Al vertice della tensione: storia di una dinastia e di un arsenale

Il mondo contemporaneo, a partire dalla fine della Seconda Guerra Mondiale, ha dovuto convivere con la coscienza del pericolo rappresentato dall’utilizzo di armi nucleari; l’intero periodo della Guerra Fredda è stato un lampante esempio di questo fattore, ormai impossibile da ignorare.

E per questa stessa ragione, oggi, la Corea del Nord crea tanto scalpore nella politica internazionale; un test avvenuto proprio in questi giorni, ultimo di una lunga serie, ha visto un missile balistico sorvolare il Giappone, per poi rompersi in tre parti finendo nelle acque territoriali di Tokyo, al largo dell’isola di Hokkaido, con grande allarme della popolazione e della comunità internazionale. 

La Corea del Nord non è nuova a questo genere di test: con Kim Il Sung, nonno dell’attuale leader nordcoreano, si hanno nel 1984 i primi test di lancio effettuati con missili Scud-B acquisiti dalla Russia. Sotto lo stesso leader, nel 1990, si svilupperà e collauderà anche il nuovo missile Rodong, una variante del vecchio Scud rielaborata e prodotta dalle fabbriche nordcoreane.

Alla sua morte, il figlio Kim Jong Il non proverà neppure a invertire la rotta sulla corsa agli armamenti, intensificando anzi l’impegno nella produzione. Nel 31 Agosto del 1998, infatti, viene annunciato che un nuovo missile, il Taepodong-1, è stato utilizzato per lanciare un satellite in orbita. Nonostante la lunga gittata del missile (5900 km con un carico leggero), venne tuttavia escluso che potesse essere utilizzato come missile surface-to-surface, e fu quindi catalogato come dimostratore di tecnologia, un passo avanti sul vecchio Rodong. 

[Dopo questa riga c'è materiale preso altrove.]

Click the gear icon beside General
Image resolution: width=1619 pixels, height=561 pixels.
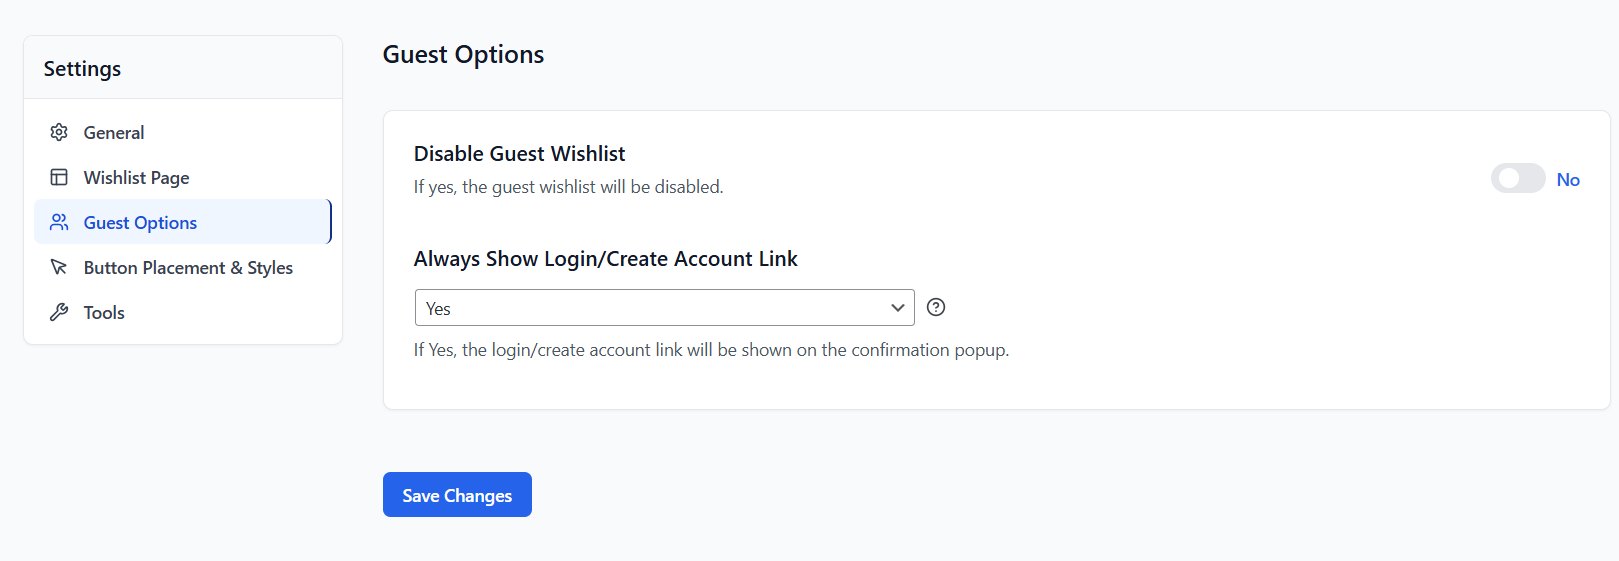pyautogui.click(x=59, y=132)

Da qui una escalation di eventi, che vide il ritiro della Corea del Nord dal Trattato di Non Proliferazione, il successivo rifiuto di continuare i “colloqui a sei” sulla cessazione del programma nucleare, e una dichiarazione, nell’Ottobre 2006, di un test nucleare riuscito. Arriviamo al 5 Aprile del 2009, giorno del secondo test del Taepodong-2, ufficialmente usato anch’esso, come il suo predecessore, per il lancio di satelliti, ma che secondo le accuse di Stati Uniti, Giappone e Corea del Sud sarebbe stato invece il collaudo di un missile intercontinentale per testate nucleari.

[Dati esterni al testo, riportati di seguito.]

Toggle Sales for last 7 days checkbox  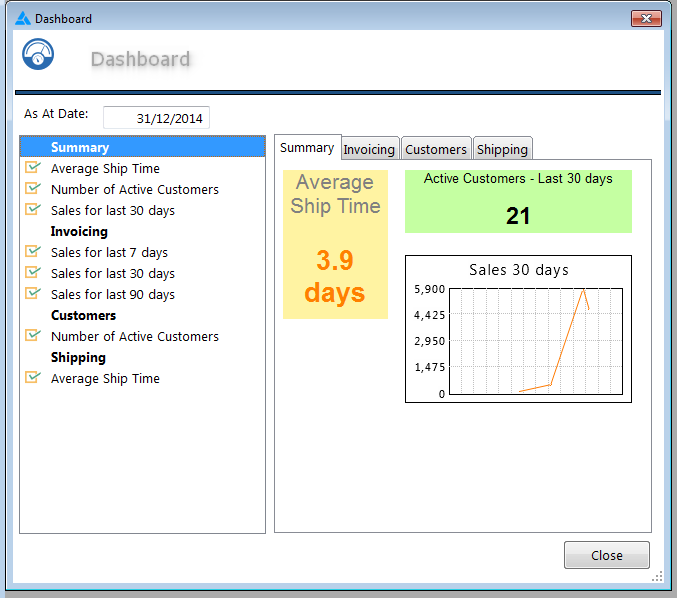click(33, 252)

Kim Jong Un, figlio di Kim Jong Il e attuale leader della Corea del Nord, salito al potere alla morte del padre nel Dicembre del 2011, darà un tono molto più pubblico e provocatorio allo sviluppo militare del paese. Un test nucleare sotterraneo nel Febbraio del 2013, seguito ad Agosto dello stesso anno dalla riattivazione dei reattori per produrre plutonio. Il collaudo dei missili balistici “KN-11”, lanciati da sottomarini nel Maggio del 2015. Le minacce agli USA di un attacco nucleare, seguite da altri due test di KN-11, falliti. Poi, a Dicembre del 2015, l’annuncio di una bomba H pronta al test. I due anni successivi Pyongyang continuerà ad effettuare nuovi test missilistici, con un record di 22 solo nel 2017, e l’attuale apice raggiunto appunto qualche giorno fa.

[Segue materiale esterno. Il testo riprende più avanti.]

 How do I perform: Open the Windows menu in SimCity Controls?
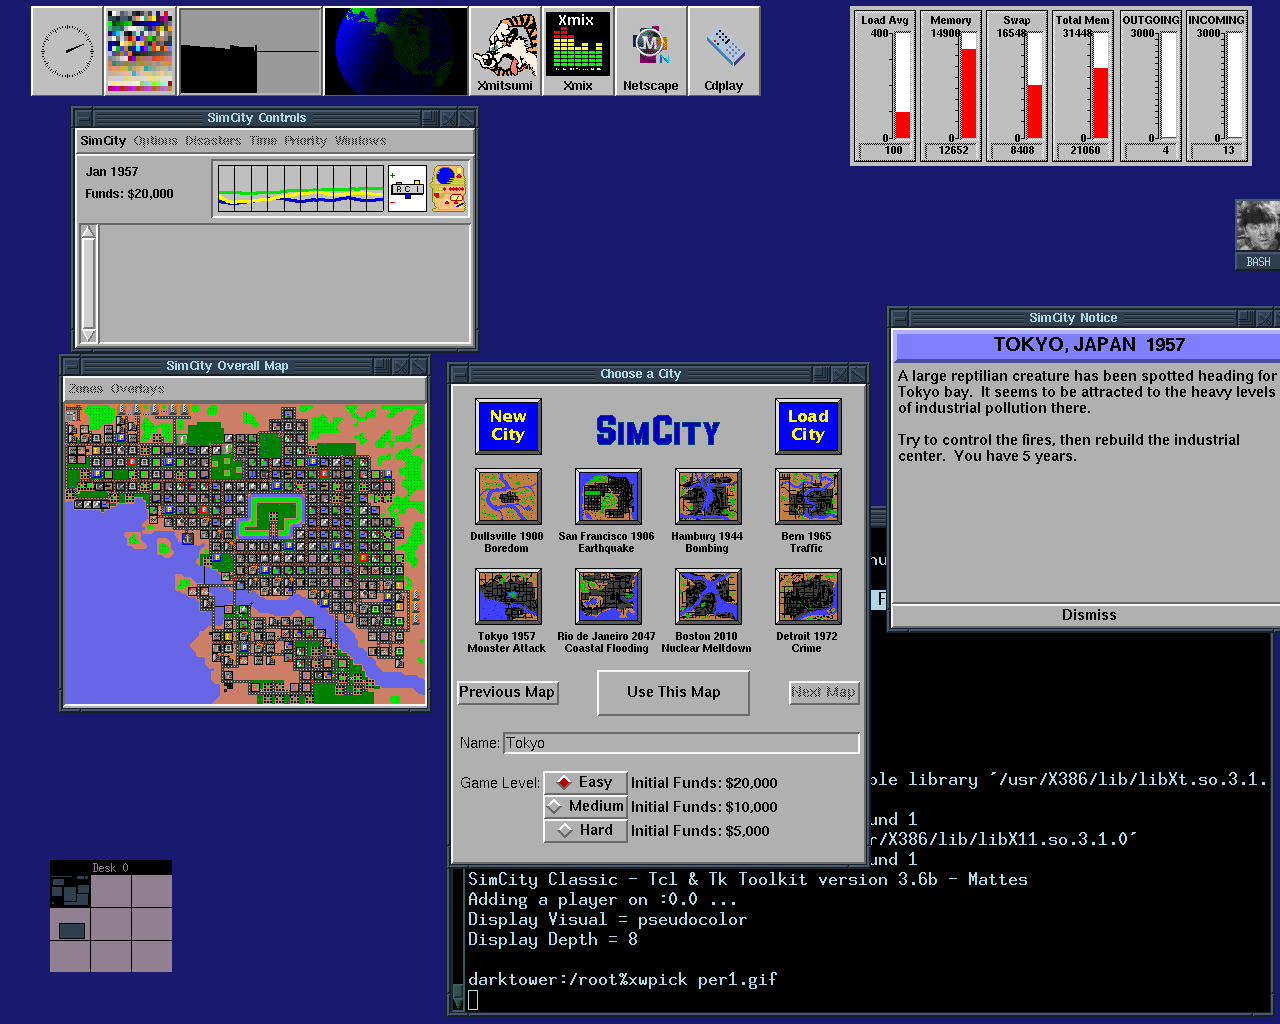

Il presidente Donald Trump ha intanto annunciato che tutte le opzioni sono sul tavolo, compresa quella militare, la quale comporterebbe però dei rischi, in primis l’attivazione dell’arsenale nucleare di cui Kim Jong Un sembra disporre. Il ministro degli Esteri russo Sergey Lavrov ha dichiarato, in risposta agli Stati Uniti, che la sola via possibile è quella diplomatica, e a questo proposito, affiancato dalla Cina, sconsiglia un rafforzamento delle sanzioni contro Pyongyang, definendo l’aumento della pressione controproducente. Ci si trova quindi in uno stallo erede di una Guerra Fredda forse mai davvero terminata.